Moreover, they will break up the newsletter to give it a nice visual flow.
3 – Consistent and regular publications
This is tied in with point number one, but publish your short safety newsletters on a regular basis. For example, an organization that publishes a 2-page newsletter 3 times per month will see much higher and more thorough engagement than a 6-page monthly newsletter.
In both cases, the same content, same length, except the weekly report comes in more manageable bites. Successful publications are fairly regular, such as 2-4 times per month depending on the size of the organization.
4 – Write with a purpose
The quality of the writing can make or break a newsletter. Especially if a newsletter incorporates images, graphs, etc. (as it should), each sentence should pack a punch. Again, it doesn’t need to be high literature, just simply that good writing is written with a purpose. Each sentence is thoughtful.
The difference between passive or “mindless” typing and thoughtful writing is evident in the final product, and considering that, ideally, the word count on a given newsletter will be fairly short, writing thoughtfully shouldn’t require much extra time.
5 – Address topics that are directly relevant to your organization
In general, people are most interested in things that are directly relevant to them. A newsletter should try and focus most of its content on the aviation SMS, and the individuals surrounding the program:
However, make sure that topics are not “office politics.” A newsletter needs to maintain its integrity. Things like rewarding certain individuals for an outstanding idea or behavior can do wonders for engagement with a newsletter.
People like seeing their name in print, even if it is just in a weekly newsletter.
6 – Use templates
A safety newsletter templates allow consistency in visual style and flow of information, which in turn establishes a higher production value.
It also eliminates your having to format the newsletter each time you write one.
The template approach for safety newsletters should consider two factors:
- Visual layout (familiar look and feel); and
- Regular topics or activities that engage users.

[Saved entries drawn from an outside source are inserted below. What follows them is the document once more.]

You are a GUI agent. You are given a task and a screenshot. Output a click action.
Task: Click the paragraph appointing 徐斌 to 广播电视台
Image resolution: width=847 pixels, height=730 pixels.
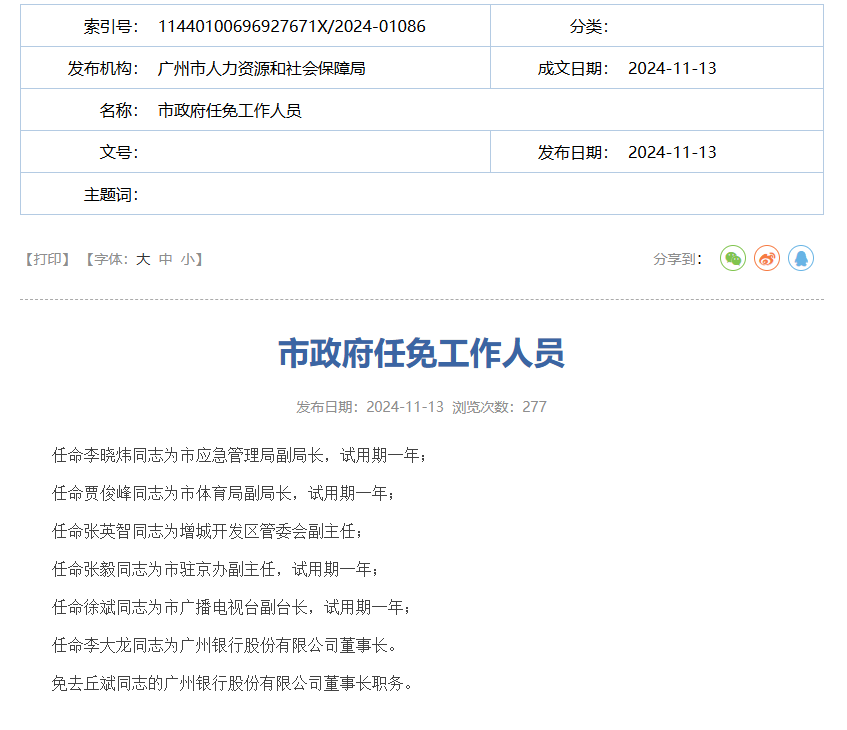tap(232, 607)
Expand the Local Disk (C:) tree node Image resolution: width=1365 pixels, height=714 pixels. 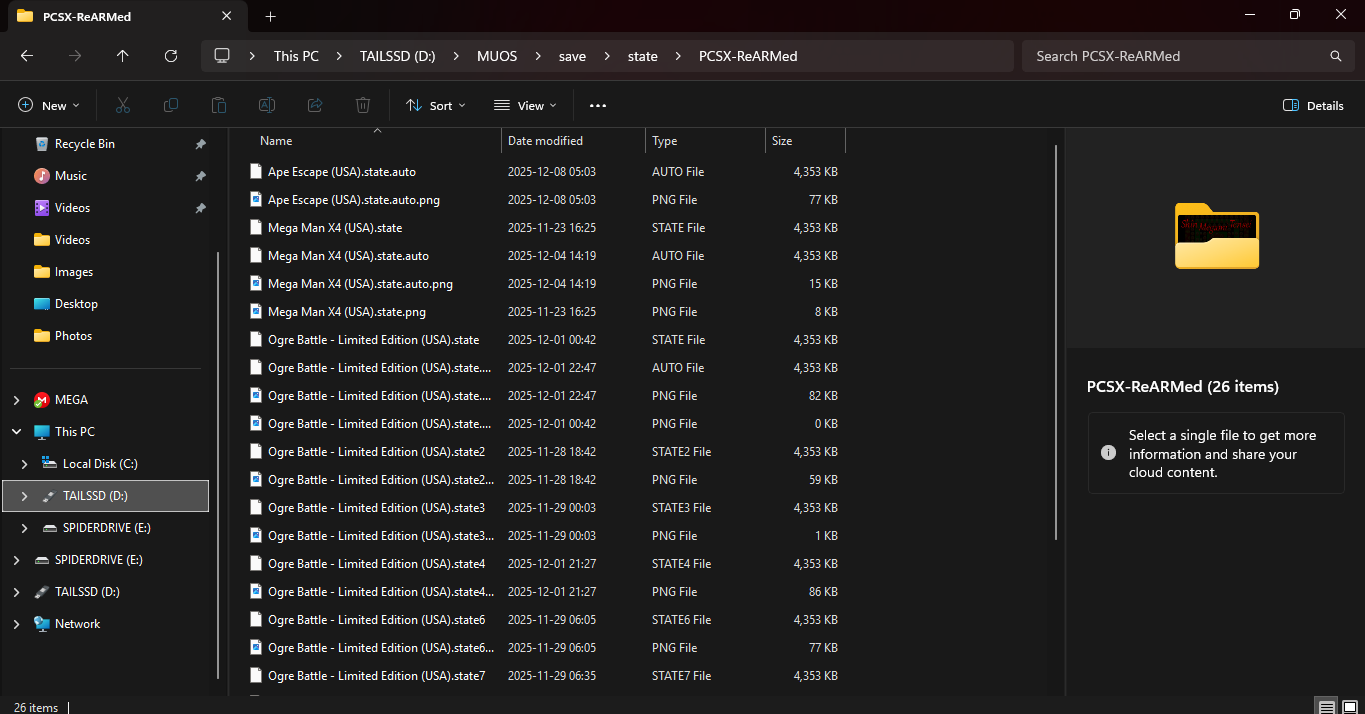coord(25,464)
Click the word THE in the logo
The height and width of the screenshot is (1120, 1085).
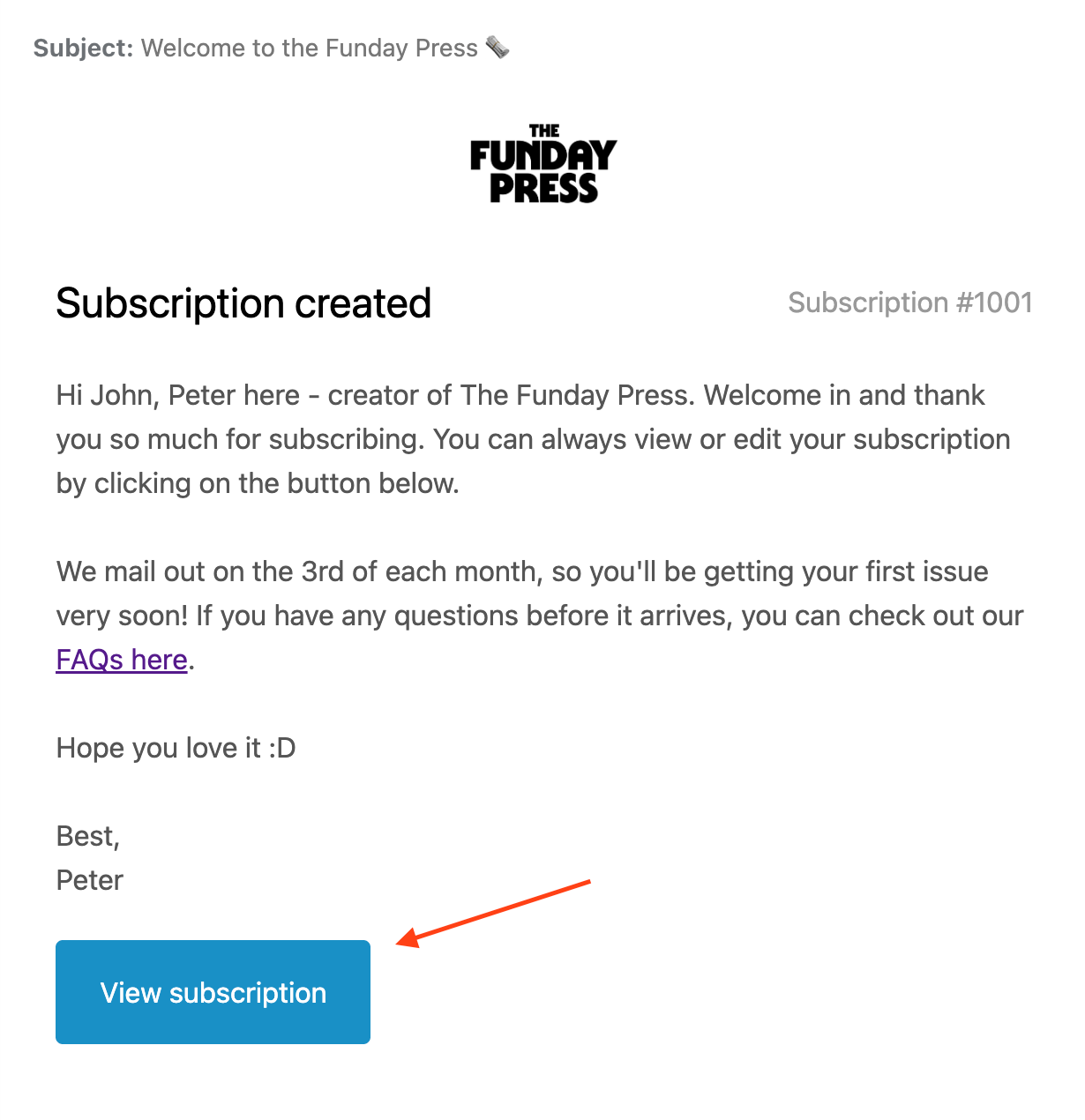pyautogui.click(x=544, y=131)
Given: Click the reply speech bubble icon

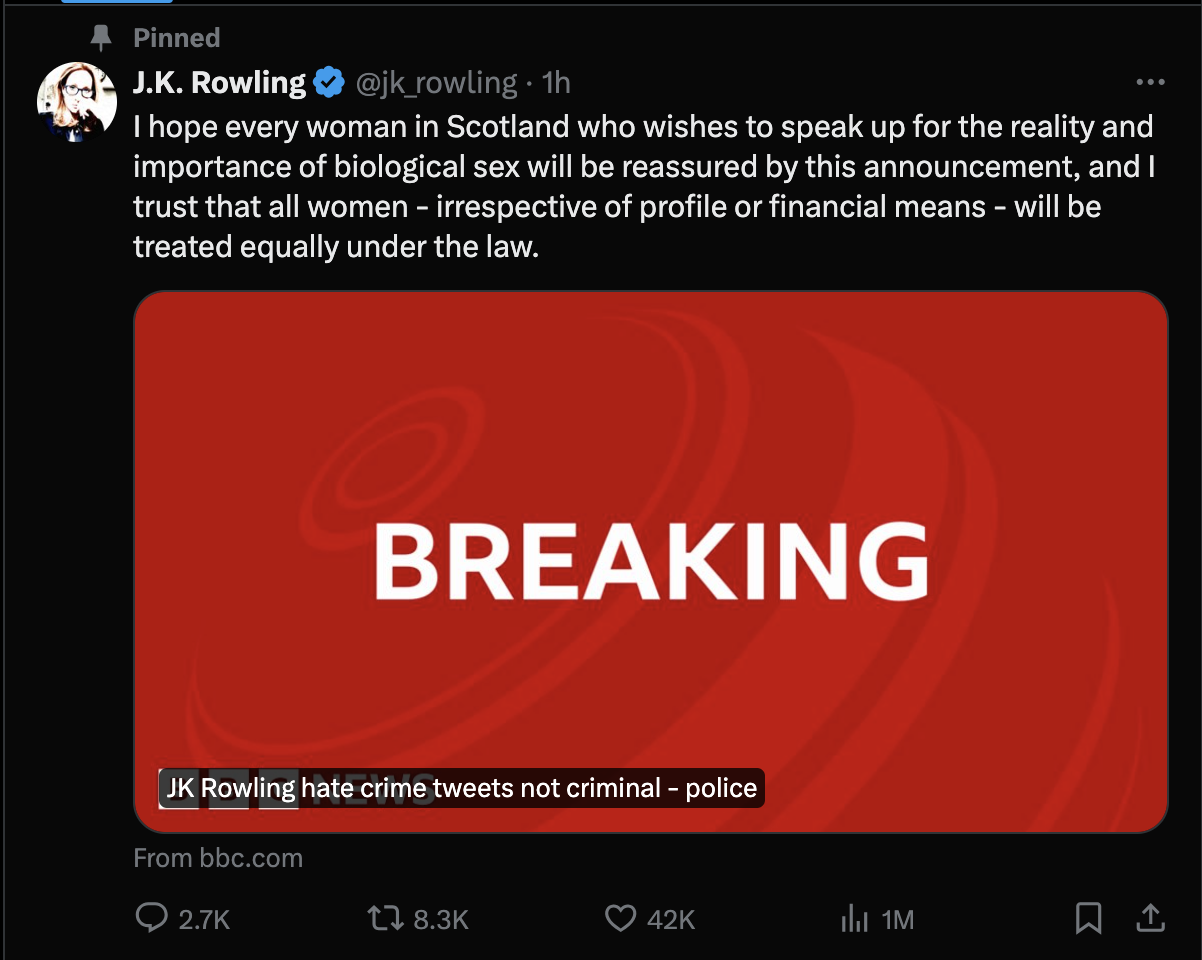Looking at the screenshot, I should coord(151,918).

The familiar look and feel require no additional explanation. Find a format that "works" with your safety culture and stay with it. Chances are you are not a designer, so find a newsletter template that looks professional. Blue and black are solid business colors. Another solid tip is to use the look and feel of the corporate website. This tactic will maintain harmony between corporate branding and organizational safety promotion materials.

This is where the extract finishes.